生々しいことでご好評の現場シリーズ第2弾の登場です。
 何はともあれ、お楽しみ下さいませ。


 東京駅から「ひかり」で約5時間。ところは平和都市広島です。

 その広島郊外に、われらが債務者の自宅はあったのでした。


なぜか、いい所に住む債務者 

 債務者の家は、広島地区にありがちな急斜面を切り開いて造成した新興住宅街。
 坂の上から海が見え、遠く宮島(厳島)など、眺望することのできる住宅でございます。
「いい所に住んでやがんなー」
と、ほうれん草の産地・東京は武蔵野のハズレで生まれそだった私は、内心おもしろくありません。
 この商売やってますと「お宅訪問」の機会が結構あるのですが、ウン百万も借金のある奴が港区白金台の豪華マンションに住んでいたりして、こういう奴に限って
「やっぱ都心じゃないとだめですよー」
などと抜かしやがります。
「フカの餌にしてやろうか?」
と思うのですが、ここはやはり債権者らしくカスのカスまで搾り取ってスカスカにしてからでも遅くはあるまい、と思いとどまり、しばらくすると忘れてしまうのでこれはいいメンタルストッパーですな(^^ゞ(まあ、時折それが外れてまさに「ケツの毛までむしる」状態になることもございますが)。
 
 ところで、今日の債務者についてご紹介をいたしましょう。
 彼は、今から4~5年前にうちの会社からカネを借りました。
 で、今年に入って逃げちまって私の所に担当替えになりました。
 しばらくの間は住民票など取り寄せて様子を見ていましたが、地道な努力が実って今年の7月になって行方が判明したのであります(^^)

担当者都合の裁判

 で、この債務者に対する裁判は
「行方不明かもしれんので、念には念を入れて」
という口実のもとに広島の裁判所へ起こしました。
 しかも、訴えの提起前に
「いまごろ申立をすると、裁判の期日はいつですかねえ?」
とわざわざ聞いております。
 と、いうのも。
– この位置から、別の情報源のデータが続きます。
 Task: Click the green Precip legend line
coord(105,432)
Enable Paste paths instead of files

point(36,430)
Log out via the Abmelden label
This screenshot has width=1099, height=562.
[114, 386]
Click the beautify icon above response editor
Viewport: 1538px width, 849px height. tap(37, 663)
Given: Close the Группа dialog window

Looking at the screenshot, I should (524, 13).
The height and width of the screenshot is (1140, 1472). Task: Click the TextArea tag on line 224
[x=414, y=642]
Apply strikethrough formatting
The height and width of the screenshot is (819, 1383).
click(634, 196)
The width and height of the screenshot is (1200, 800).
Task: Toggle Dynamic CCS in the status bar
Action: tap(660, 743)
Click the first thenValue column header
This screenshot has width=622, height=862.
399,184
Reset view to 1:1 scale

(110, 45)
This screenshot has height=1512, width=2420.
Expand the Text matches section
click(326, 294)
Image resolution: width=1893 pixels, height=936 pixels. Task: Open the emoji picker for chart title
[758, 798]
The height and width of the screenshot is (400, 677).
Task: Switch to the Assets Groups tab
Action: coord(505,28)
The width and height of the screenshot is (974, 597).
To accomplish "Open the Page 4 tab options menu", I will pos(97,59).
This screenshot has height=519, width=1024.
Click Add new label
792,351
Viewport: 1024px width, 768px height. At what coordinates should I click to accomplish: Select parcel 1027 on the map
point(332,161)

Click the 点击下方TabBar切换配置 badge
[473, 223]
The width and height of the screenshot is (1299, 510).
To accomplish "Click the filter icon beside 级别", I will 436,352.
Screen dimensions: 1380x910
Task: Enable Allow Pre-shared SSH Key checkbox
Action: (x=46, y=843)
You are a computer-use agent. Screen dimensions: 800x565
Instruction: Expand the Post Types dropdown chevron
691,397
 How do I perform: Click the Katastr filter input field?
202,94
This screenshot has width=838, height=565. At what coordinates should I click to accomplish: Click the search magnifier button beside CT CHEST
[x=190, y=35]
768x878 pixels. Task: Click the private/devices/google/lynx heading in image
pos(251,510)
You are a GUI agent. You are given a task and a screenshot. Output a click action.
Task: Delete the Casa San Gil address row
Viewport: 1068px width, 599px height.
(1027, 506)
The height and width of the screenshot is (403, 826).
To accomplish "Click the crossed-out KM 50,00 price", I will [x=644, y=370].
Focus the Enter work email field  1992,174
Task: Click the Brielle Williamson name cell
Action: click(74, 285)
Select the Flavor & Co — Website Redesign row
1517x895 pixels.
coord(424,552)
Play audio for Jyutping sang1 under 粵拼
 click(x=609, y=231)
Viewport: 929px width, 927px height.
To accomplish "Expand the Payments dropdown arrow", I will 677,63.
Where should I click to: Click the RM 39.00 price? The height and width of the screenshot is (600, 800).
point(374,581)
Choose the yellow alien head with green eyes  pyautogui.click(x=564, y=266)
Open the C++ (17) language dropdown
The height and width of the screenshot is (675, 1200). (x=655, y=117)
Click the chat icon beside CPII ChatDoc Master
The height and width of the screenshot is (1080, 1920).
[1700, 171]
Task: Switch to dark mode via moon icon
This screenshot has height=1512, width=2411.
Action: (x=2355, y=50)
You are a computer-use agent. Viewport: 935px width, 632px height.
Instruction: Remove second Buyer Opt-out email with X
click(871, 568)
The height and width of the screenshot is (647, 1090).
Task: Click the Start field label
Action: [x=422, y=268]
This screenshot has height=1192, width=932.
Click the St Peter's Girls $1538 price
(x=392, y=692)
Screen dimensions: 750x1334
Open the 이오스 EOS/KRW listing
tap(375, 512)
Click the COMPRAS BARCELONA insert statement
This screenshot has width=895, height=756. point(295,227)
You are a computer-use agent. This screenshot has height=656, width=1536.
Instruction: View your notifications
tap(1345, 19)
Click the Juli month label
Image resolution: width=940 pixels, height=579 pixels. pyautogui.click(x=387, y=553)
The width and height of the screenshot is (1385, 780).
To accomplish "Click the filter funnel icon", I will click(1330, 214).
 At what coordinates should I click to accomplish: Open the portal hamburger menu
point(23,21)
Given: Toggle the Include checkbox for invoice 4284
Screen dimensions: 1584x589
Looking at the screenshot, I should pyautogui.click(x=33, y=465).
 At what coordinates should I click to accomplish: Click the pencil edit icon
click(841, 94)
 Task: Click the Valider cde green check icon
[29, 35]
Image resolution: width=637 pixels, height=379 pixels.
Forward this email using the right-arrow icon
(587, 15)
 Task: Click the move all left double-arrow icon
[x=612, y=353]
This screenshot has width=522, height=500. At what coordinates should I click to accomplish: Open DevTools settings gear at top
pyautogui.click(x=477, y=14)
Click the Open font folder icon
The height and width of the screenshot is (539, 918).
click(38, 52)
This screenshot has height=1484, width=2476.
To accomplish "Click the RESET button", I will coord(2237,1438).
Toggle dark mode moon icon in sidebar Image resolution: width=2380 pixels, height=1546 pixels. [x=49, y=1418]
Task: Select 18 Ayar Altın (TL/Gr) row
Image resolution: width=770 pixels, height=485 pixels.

。。
 わたくし、どーせ広島に行くなら好物の生カキが食えるようになってから行きたい!
 そして生カキというのは、秋にならなきゃ食えんので、それを見計らってやったという、非常に計画的な裁判でありました(^^)
 
 前夜から広島入りして、ホテルの瀬戸内料理屋で銘酒「酔心」と共にすっかり生カキを堪能した私。
 しかし、私がやる借金系の民事裁判なんざ相手が来ない・・・つまり「欠席判決」な裁判ばっかりと相場が決まっているため、たった5分間裁判やって後は観光してたんじゃ気が咎めますのでまあ会社へのサービスのつもりで、債務者の自宅を訪問することにしたのであります(ちなみに、業界ではこうしたお宅訪問のことを「実地調査」略して「実調」あるいは「現地調査」の略で「現調」などと呼ぶことがあります)。


地図もなくいきなり・・

 いきなり行くことを決めたため、地図はありません。
 とりあえず区役所へ電話して最寄駅を聞き、とある駅へ。
「○○町2丁目ってえとドコですか?」
JR西日本社員の方に聞くと
「そりゃあ、そこですわ」
という答え。
 適当に歩いて電柱や表札の番地を見ながら
「34・・・35番地と」
「わ、42番地になってしもーた!」
てな事を10分ぐらいやって、目指す建物へとたどりついた私。


突入!

 とはいえ、いきなりやってはいけません。
 茶の湯でもまずはお道具を拝見するように、借金取立は郵便受を拝見することから始まるのです。
さしあたって、お宅の郵便受には某信販会社からの請求書とおぼしき封筒が。
 これだけですので、この債務者はまだ状態のいい方で、すごいのになるとこのテの書類で郵便受が満杯になってたりします。
 こうなるとどこかへ逃げたか、完全に支払意思を失ったかのどちらかで、対処法を練りなおすことになります。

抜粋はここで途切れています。